> PROBLEM:
When you reach the line with "This screenshot has width=800, height=401.", transcribe it and each line after it through the last one below, exactly. Pictures stay out.

####################

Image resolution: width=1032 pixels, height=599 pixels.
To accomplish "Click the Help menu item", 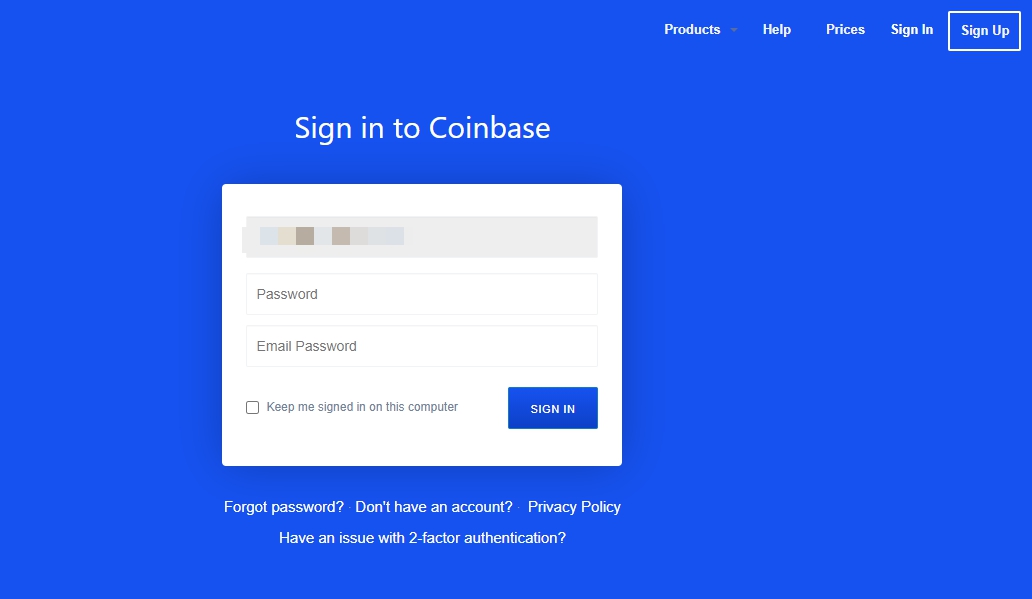I will 776,30.
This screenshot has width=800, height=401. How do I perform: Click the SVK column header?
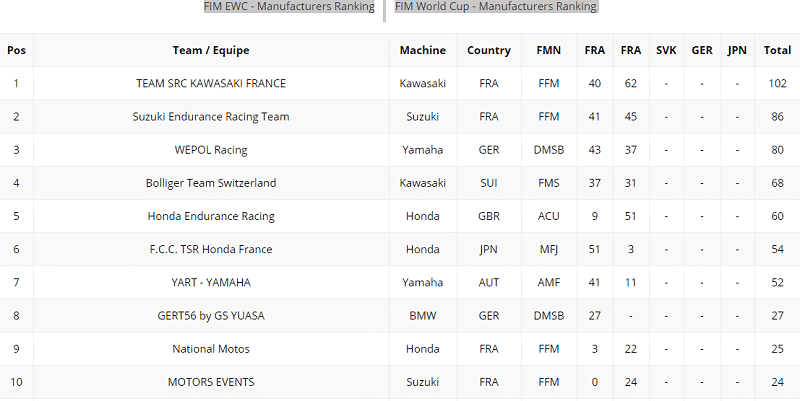click(x=666, y=50)
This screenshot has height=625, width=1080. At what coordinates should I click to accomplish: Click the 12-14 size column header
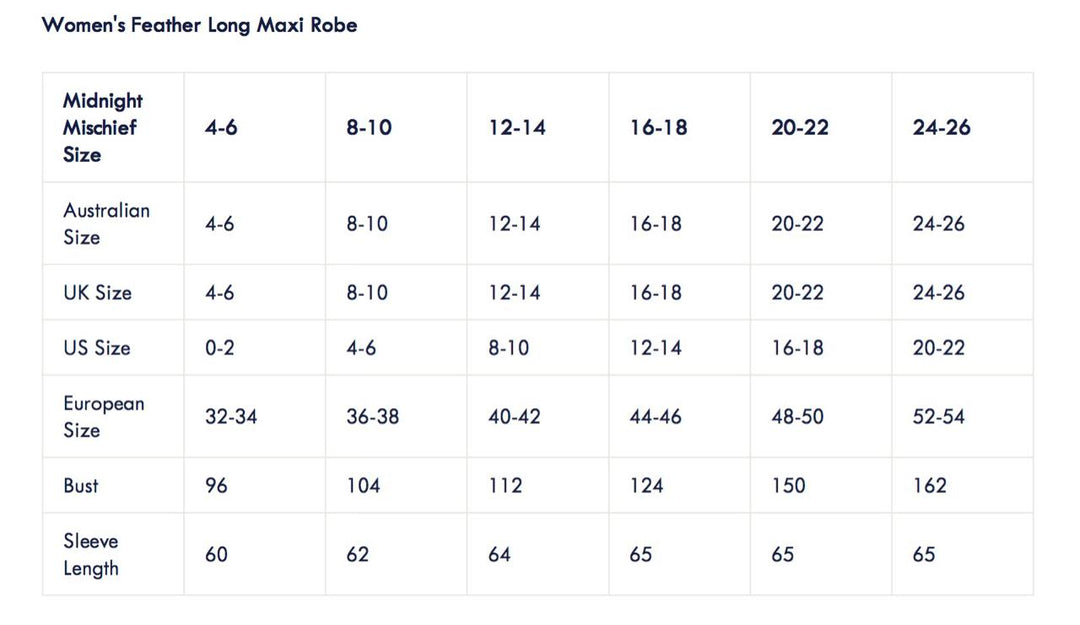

####################

> TASK ANSWER:
This screenshot has width=800, height=401. How do I perform: Click the SVK column header?
click(x=666, y=50)
This screenshot has height=625, width=1080. At what coordinates should I click to accomplish: Click the 12-14 size column header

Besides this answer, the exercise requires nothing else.